What are CB's favorite places to get economically priced heat shrink tubing, especially in clear?


----------



## cdub260 (May 10, 2009)

I get mine from Mcmaster-Carr.


----------



## cprted (May 10, 2009)

When we're getting low I tell my boss. Two or three days later, more heat shrink appears on my workbench. It's a great system!


----------



## icewolf08 (May 11, 2009)

A quick hijack question. At the top of next season (when I have money in my budget again) I want to put some labels on my data cables. What size and shrink ratio tube works best for fitting over an XLR type connector and will then shrink down to a data cable?


----------



## cdub260 (May 12, 2009)

icewolf08 said:


> A quick hijack question. At the top of next season (when I have money in my budget again) I want to put some labels on my data cables. What size and shrink ratio tube works best for fitting over an XLR type connector and will then shrink down to a data cable?



I'm not aware of any shrink tube that has that kind of shrink ratio. That does not mean, however that it doesn't exist.

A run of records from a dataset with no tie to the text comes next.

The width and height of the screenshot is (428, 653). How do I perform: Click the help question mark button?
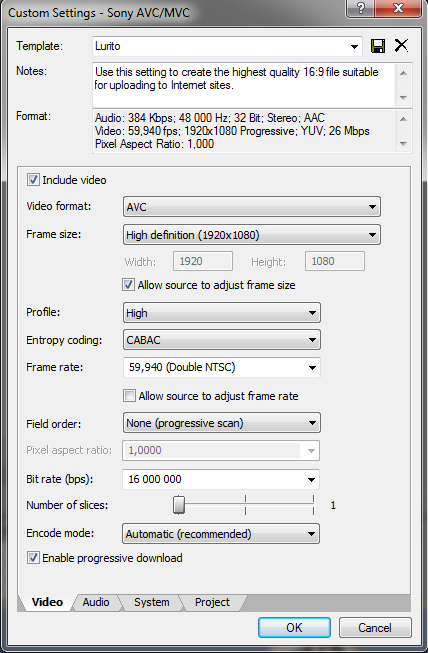(360, 8)
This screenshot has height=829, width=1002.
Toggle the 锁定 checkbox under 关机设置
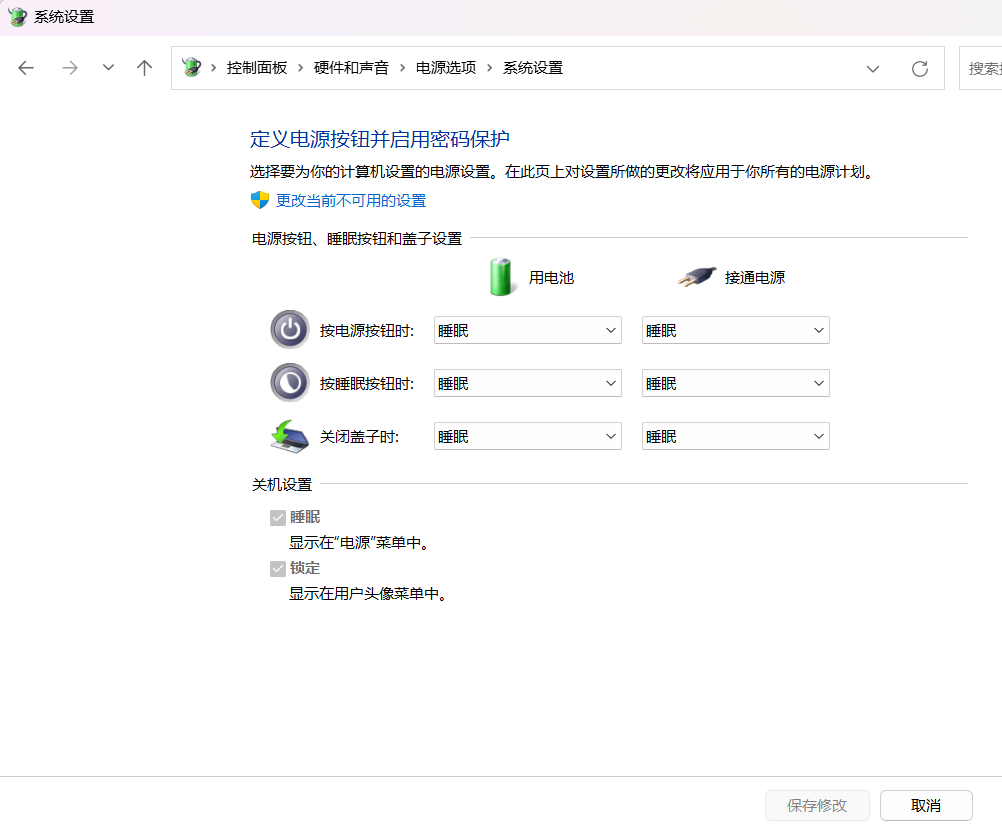point(278,568)
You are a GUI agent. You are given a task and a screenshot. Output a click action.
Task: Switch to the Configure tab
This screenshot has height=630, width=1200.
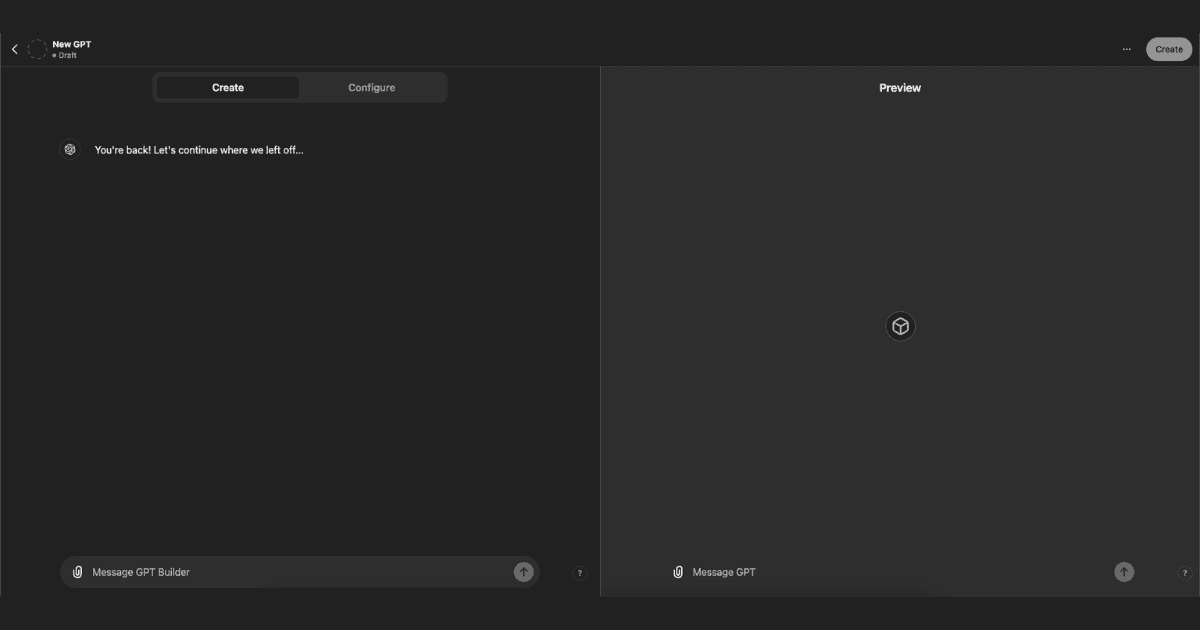(x=371, y=88)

Another good, though very expensive source for shrink tube is heatshrink.com. It's always possible that they just might have what you're looking for. I've never used them because their prices are nothing short of highway robbery, but they do have an incredible selection.


----------



## derekleffew (May 12, 2009)

Icewolf, it depends on the data cable, but you probably want 3:1, unless it's very thin cable, 4:1.


----------



## epimetheus (May 12, 2009)

icewolf08 said:


> A quick hijack question. At the top of next season (when I have money in my budget again) I want to put some labels on my data cables. What size and shrink ratio tube works best for fitting over an XLR type connector and will then shrink down to a data cable?



4:1 Shrink Tube

Not sure off the top of my head if 0.7" ID is enough to fit over an XLR or not. I don't think it is, but Delcity might be able to get larger diameters.


----------